====== SELECTED PASSAGE ======

Friday, June 30, 2006

Independence Day

We are at the beginning of the weekend that marks my favorite holiday, Independence Day, better known in my household as the Fourth of July. There are many reasons to love the Fourth, and here are mine:

1. I don't have to buy anyone a present. Easier on my budget means I can enjoy the day with less stress.

2. I don't have to send a card. I am not a big fan of the so-called "Hallmark Holidays" which guilt us into spending several dollars per card per person for seemingly any and every holiday...St. Patrick's Day, Halloween, Easter, Christmas, etc. Before Harrison I made my own cards in a small protest, but now I haven't got as much free time.

3. There are no mandatory or obligatory family gatherings to attend, which means our time is our own. Brendan and I both have large families, and we both love our families, which means that most of our holidays are actually spent traveling between the homes of our loved ones. We never get to spend more than an hour or two at each stop and it can become a frustrating marathon, especially now that we have Harrison and all of his gear to lug around, too. On the Fourth we can do whatever we want, whether that means going to the lake for the day, staying home, or just watching a movie, there is no pressure and no timeline. Ahhhhhh.

4. BBQ. Need I say more? Chicken slathered in yummy BBQ sauce, pasta salad with black olives and fresh herbs, potato salad (although mine is never as good as my Dad's), chips and dip, watermelon, strawberry shortcake, homemade lemonade, baked beans, etc. How could I not love a holiday with such a feast attached to it? In my book it beats out Thanksgiving, easily.

====== RAW DATA ======

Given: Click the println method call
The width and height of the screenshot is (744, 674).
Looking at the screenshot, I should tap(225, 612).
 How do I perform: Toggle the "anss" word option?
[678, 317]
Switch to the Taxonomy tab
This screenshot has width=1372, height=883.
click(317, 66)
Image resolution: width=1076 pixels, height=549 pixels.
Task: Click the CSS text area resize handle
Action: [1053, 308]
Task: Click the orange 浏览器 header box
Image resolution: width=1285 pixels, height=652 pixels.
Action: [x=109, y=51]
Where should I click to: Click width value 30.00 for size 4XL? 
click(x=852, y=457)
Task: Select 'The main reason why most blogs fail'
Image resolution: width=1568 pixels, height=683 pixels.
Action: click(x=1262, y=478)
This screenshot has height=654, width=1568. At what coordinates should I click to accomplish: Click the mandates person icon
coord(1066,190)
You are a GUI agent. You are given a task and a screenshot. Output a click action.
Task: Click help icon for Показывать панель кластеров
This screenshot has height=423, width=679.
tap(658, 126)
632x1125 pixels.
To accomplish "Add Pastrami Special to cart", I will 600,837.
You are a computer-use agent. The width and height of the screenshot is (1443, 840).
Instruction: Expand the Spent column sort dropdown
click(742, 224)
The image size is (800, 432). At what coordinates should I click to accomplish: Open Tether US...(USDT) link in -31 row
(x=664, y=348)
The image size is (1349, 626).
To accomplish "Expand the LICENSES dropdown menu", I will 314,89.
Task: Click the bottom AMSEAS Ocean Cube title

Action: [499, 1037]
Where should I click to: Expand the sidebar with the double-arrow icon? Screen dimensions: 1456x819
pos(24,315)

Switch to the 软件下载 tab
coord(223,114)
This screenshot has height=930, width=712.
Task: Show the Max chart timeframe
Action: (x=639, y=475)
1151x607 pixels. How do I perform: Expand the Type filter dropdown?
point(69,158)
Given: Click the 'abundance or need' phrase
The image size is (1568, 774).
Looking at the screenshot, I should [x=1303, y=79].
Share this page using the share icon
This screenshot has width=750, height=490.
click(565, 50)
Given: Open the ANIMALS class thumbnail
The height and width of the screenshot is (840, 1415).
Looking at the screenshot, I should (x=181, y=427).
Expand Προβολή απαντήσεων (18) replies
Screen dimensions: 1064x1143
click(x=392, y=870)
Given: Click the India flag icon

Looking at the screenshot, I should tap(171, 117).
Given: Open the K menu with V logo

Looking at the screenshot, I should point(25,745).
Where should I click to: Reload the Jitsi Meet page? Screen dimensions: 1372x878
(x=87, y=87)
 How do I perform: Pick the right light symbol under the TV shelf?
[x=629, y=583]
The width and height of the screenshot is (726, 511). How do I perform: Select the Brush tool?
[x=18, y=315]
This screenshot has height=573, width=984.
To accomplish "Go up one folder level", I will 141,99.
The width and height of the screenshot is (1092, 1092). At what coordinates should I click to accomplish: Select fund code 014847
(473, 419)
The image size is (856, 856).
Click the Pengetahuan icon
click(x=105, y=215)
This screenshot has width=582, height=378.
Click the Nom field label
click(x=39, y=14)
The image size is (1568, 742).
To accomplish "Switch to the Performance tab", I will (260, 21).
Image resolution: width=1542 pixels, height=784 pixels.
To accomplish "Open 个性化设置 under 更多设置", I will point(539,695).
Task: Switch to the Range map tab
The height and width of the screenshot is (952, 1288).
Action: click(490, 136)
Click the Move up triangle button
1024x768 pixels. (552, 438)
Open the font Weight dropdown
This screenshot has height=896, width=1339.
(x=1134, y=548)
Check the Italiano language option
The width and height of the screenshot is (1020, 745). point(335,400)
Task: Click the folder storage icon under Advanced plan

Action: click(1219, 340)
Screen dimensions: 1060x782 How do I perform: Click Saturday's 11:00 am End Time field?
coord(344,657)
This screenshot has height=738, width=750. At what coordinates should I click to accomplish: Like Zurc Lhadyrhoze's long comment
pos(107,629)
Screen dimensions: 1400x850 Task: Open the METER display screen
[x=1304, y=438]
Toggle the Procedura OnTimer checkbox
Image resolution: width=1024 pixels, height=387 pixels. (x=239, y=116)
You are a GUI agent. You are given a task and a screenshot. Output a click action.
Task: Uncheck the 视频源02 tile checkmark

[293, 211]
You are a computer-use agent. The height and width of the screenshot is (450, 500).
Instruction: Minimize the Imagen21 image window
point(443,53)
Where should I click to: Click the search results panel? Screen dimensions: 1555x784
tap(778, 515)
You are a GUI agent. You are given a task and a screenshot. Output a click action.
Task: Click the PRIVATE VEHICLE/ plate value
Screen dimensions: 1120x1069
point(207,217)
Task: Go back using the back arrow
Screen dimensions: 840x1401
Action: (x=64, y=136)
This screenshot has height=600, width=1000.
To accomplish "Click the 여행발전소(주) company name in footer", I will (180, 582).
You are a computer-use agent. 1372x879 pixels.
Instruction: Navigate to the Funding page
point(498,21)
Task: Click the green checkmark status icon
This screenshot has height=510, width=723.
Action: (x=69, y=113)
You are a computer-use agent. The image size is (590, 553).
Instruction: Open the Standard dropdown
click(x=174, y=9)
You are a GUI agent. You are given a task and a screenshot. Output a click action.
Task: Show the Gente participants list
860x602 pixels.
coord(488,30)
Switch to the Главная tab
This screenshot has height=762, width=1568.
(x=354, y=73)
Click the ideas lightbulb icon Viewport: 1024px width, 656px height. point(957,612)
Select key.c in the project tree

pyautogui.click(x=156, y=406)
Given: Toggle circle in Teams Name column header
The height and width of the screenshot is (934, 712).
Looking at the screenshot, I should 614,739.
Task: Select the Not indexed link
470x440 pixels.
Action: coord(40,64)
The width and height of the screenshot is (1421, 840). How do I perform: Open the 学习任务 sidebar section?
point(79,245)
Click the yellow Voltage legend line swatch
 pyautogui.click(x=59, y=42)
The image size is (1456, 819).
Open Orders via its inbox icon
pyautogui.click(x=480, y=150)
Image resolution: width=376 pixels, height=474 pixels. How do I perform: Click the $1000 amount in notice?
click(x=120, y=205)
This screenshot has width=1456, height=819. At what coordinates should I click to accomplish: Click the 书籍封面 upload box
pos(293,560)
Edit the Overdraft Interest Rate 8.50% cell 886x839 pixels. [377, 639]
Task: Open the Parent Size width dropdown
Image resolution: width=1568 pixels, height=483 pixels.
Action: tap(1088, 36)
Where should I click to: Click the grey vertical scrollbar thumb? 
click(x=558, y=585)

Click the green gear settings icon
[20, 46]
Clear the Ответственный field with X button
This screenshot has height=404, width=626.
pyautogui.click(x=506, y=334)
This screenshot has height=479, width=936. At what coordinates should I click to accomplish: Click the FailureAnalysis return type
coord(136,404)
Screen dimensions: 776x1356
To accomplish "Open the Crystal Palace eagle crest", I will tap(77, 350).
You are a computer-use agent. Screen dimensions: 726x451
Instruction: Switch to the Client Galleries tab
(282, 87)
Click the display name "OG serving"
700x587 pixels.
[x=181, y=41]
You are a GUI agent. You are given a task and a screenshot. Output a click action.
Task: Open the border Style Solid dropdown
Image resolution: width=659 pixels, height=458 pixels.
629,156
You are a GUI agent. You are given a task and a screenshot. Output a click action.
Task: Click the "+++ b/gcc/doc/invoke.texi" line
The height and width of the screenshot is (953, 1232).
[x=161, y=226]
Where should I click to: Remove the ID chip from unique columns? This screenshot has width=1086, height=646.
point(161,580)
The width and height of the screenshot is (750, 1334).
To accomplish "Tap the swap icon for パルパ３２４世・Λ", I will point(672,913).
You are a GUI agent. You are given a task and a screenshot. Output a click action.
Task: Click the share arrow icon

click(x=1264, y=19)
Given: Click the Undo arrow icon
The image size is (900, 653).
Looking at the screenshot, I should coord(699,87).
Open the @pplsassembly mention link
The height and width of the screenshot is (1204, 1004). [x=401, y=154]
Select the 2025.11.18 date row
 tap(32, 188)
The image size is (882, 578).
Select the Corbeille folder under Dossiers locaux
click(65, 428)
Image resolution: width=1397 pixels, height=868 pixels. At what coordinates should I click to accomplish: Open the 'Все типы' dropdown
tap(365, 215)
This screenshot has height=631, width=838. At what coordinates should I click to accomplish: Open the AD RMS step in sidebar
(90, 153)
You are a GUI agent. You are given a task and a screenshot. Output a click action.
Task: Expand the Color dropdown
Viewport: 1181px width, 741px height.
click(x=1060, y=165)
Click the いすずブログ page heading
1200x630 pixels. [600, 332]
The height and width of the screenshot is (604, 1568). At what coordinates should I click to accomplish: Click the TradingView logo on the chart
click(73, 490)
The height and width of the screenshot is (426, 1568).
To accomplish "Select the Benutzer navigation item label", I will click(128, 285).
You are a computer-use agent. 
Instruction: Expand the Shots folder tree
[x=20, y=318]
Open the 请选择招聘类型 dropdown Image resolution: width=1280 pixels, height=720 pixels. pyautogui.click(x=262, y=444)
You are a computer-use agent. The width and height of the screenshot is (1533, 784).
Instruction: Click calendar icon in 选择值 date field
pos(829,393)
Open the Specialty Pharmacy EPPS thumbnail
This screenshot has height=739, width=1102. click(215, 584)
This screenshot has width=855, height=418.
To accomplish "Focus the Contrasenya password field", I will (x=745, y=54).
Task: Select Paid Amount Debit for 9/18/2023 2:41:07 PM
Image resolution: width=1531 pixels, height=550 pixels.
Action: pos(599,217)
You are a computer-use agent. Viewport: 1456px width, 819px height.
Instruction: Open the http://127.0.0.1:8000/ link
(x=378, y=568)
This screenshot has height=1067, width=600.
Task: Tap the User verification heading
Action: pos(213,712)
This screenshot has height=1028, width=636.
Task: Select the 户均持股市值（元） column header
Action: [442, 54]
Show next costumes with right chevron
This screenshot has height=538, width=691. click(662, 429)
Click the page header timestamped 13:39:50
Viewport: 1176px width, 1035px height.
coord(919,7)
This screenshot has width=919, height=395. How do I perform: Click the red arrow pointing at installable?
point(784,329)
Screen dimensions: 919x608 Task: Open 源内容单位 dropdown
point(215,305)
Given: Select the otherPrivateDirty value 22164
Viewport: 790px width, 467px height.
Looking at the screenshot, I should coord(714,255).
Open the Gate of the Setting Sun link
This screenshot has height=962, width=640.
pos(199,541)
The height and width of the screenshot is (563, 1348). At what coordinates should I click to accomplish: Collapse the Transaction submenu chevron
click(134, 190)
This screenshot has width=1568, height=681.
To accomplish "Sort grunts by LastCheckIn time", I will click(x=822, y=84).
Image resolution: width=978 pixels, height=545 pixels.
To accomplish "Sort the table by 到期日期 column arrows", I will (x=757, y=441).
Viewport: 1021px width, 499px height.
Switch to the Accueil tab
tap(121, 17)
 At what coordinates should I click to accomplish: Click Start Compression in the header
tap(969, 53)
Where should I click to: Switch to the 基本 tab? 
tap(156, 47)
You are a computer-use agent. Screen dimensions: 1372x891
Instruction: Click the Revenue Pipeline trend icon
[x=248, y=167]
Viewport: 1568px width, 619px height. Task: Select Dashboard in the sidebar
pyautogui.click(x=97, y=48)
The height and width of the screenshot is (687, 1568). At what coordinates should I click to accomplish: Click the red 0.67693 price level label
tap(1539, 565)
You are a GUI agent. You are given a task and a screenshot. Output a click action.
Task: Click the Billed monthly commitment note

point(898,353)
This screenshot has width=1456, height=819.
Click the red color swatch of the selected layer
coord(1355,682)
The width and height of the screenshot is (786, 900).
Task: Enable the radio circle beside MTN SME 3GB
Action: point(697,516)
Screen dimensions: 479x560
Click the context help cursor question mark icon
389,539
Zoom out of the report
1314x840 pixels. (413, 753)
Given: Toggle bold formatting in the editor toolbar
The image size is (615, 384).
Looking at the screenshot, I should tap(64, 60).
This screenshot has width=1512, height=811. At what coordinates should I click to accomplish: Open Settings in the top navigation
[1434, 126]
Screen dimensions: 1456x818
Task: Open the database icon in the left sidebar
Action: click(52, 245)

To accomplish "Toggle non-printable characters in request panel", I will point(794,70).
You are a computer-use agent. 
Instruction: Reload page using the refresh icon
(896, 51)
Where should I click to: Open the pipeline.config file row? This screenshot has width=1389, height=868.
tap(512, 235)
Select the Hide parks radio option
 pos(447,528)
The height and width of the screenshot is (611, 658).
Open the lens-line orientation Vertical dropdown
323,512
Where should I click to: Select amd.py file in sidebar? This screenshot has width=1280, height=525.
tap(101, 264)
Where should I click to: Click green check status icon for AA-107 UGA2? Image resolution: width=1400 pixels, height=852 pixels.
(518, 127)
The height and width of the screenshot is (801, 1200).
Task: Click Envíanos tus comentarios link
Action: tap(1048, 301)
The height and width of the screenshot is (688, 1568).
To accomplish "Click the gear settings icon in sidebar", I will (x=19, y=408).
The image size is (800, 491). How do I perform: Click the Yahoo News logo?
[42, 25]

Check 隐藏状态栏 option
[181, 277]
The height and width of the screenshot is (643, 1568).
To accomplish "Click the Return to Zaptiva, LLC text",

======

EXERCISE A | In the Independence Day post, whose potato salad does the writer say is better than their own?
EXERCISE B | Reproduce verbatim the lines of the records starting at the one containing "Show next costumes with right chevron" and ending at the one containing "pyautogui.click(x=97, y=48)", both included.
The records are unrelated to the Independence Day post.

COMPLETE OUTPUT A | Their Dad's.

COMPLETE OUTPUT B |
Show next costumes with right chevron
This screenshot has height=538, width=691. click(662, 429)
Click the page header timestamped 13:39:50
Viewport: 1176px width, 1035px height.
coord(919,7)
This screenshot has width=919, height=395. How do I perform: Click the red arrow pointing at installable?
point(784,329)
Screen dimensions: 919x608 Task: Open 源内容单位 dropdown
point(215,305)
Given: Select the otherPrivateDirty value 22164
Viewport: 790px width, 467px height.
Looking at the screenshot, I should coord(714,255).
Open the Gate of the Setting Sun link
This screenshot has height=962, width=640.
pos(199,541)
The height and width of the screenshot is (563, 1348). At what coordinates should I click to accomplish: Collapse the Transaction submenu chevron
click(134, 190)
This screenshot has width=1568, height=681.
To accomplish "Sort grunts by LastCheckIn time", I will click(x=822, y=84).
Image resolution: width=978 pixels, height=545 pixels.
To accomplish "Sort the table by 到期日期 column arrows", I will (x=757, y=441).
Viewport: 1021px width, 499px height.
Switch to the Accueil tab
tap(121, 17)
 At what coordinates should I click to accomplish: Click Start Compression in the header
tap(969, 53)
Where should I click to: Switch to the 基本 tab? 
tap(156, 47)
You are a computer-use agent. Screen dimensions: 1372x891
Instruction: Click the Revenue Pipeline trend icon
[x=248, y=167]
Viewport: 1568px width, 619px height. Task: Select Dashboard in the sidebar
pyautogui.click(x=97, y=48)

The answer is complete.